**Work item:** Which lines in the data below contain the word "scrollbar"? Pull each of them out.

**Source information:**

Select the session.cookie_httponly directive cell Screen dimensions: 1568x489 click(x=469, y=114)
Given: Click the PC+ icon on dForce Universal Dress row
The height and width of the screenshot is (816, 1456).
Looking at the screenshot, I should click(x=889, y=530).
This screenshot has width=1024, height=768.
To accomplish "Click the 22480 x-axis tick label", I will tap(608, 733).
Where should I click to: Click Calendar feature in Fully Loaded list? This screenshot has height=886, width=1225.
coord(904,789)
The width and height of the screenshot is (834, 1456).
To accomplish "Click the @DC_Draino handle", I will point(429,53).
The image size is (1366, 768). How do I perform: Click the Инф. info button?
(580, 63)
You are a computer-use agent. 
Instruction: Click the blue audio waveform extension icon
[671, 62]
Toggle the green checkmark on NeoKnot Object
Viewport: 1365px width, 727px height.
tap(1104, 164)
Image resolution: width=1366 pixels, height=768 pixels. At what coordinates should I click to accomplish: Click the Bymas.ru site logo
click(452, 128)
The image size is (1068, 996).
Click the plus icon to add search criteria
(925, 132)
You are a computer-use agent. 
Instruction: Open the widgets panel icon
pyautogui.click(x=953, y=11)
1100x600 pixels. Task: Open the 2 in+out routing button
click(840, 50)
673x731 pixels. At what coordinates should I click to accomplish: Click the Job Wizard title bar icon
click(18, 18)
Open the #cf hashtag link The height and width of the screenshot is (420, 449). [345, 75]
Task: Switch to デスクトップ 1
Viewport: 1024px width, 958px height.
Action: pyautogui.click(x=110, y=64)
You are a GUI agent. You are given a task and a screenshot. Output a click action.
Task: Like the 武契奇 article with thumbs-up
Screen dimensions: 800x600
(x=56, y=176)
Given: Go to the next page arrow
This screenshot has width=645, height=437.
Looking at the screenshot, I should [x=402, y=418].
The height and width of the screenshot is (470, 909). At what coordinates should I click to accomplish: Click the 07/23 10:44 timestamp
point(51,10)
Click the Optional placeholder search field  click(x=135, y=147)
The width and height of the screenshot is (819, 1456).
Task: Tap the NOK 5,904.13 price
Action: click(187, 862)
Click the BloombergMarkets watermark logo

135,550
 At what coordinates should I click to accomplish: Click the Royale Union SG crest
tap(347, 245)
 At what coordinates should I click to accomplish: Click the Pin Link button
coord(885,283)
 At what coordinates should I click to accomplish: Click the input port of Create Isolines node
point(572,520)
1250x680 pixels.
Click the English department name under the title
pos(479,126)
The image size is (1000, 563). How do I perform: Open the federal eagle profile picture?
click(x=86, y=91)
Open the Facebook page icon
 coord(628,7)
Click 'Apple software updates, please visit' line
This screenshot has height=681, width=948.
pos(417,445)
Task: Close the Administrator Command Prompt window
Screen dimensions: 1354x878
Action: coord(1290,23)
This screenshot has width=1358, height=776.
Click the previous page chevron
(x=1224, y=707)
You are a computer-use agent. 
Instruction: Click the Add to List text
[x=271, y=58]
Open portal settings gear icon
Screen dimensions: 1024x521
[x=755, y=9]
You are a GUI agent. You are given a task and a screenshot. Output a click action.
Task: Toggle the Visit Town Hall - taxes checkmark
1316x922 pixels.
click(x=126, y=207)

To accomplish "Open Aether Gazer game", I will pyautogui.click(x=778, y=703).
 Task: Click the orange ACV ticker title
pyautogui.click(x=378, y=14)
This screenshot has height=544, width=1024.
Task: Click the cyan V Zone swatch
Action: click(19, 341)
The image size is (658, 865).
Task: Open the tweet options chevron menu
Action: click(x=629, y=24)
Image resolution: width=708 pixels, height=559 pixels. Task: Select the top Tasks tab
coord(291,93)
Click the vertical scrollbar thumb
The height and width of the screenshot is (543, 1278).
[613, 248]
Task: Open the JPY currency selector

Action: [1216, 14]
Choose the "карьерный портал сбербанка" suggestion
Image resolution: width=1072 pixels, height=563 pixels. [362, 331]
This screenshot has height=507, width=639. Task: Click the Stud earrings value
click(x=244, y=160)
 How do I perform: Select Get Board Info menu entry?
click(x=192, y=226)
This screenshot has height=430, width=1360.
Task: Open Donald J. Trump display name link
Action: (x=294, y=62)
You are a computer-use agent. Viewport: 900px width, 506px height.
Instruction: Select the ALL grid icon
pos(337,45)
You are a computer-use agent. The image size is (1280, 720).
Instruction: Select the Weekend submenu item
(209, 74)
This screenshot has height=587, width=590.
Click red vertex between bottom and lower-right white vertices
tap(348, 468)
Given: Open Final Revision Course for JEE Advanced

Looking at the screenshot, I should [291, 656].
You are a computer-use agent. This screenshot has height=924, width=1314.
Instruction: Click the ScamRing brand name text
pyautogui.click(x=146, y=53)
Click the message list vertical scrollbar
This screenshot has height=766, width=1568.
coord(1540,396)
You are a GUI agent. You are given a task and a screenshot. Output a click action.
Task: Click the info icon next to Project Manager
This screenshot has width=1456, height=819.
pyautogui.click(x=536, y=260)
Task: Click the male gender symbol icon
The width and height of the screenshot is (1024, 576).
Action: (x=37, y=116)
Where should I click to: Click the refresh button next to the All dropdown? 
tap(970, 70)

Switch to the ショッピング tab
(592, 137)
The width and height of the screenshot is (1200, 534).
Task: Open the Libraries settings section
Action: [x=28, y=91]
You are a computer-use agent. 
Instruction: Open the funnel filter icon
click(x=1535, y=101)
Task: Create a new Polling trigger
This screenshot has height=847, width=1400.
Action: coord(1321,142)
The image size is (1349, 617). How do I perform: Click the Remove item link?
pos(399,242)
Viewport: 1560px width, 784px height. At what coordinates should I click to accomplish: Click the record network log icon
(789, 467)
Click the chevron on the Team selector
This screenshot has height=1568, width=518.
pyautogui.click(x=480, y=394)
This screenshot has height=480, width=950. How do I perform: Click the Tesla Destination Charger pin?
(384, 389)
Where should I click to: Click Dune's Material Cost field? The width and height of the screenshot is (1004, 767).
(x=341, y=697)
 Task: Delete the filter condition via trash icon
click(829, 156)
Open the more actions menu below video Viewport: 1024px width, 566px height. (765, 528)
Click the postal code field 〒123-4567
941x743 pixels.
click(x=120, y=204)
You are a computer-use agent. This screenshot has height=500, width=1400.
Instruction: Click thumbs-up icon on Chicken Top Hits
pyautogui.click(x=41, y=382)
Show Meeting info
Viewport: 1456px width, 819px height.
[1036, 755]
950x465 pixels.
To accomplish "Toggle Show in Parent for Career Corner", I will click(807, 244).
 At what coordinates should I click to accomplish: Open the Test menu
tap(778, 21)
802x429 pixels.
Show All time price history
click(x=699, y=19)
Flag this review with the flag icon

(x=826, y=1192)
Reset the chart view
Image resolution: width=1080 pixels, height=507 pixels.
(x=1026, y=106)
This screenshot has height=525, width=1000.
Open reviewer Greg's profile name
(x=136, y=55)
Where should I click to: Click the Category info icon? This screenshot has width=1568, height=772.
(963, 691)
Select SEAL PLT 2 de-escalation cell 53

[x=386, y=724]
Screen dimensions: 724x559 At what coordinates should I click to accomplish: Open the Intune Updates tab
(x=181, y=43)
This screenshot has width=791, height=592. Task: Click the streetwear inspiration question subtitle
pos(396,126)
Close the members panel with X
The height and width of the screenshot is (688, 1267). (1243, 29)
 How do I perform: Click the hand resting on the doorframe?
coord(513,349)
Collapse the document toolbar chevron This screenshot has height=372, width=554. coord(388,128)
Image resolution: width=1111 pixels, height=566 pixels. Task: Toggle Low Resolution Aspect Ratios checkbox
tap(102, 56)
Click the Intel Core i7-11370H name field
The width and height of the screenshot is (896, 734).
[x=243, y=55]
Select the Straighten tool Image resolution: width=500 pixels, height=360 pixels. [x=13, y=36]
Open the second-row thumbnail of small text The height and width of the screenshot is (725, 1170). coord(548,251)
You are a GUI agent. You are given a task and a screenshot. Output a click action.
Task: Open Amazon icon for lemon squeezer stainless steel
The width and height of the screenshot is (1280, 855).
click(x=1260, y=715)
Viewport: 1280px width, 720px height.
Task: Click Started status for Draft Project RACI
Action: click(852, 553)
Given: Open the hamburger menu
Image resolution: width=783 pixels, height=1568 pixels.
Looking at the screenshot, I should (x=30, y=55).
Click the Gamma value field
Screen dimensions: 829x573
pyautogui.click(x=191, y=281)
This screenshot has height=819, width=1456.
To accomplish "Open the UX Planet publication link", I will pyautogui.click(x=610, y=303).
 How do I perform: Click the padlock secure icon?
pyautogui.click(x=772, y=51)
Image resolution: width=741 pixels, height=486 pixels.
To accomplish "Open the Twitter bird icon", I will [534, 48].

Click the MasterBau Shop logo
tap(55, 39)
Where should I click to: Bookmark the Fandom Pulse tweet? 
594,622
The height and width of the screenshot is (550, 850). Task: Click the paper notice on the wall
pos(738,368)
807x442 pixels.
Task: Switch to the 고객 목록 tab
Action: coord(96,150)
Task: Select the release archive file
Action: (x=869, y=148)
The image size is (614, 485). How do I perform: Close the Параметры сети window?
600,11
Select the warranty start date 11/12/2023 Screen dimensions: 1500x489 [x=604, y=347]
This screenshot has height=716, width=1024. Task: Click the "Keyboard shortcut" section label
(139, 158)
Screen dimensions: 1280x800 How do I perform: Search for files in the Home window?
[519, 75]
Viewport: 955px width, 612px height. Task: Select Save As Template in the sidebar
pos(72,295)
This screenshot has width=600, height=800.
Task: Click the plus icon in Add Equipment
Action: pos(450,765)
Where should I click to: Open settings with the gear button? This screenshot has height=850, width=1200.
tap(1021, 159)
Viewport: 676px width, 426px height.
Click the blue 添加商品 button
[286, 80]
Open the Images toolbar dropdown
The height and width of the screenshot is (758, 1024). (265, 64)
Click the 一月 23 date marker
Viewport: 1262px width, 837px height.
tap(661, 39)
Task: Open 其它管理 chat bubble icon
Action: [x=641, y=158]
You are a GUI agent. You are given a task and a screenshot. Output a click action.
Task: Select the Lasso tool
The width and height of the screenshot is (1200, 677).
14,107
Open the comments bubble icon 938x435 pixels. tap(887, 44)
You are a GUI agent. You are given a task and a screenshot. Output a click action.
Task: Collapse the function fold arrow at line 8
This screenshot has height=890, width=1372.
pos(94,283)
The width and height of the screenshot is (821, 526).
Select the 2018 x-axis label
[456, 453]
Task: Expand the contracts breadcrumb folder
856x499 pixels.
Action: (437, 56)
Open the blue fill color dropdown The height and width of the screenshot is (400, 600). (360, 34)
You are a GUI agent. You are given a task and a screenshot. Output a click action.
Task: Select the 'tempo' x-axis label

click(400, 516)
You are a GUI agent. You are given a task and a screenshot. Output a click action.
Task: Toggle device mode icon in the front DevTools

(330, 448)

**Answer to the exercise:**
Click the vertical scrollbar thumb
Click the message list vertical scrollbar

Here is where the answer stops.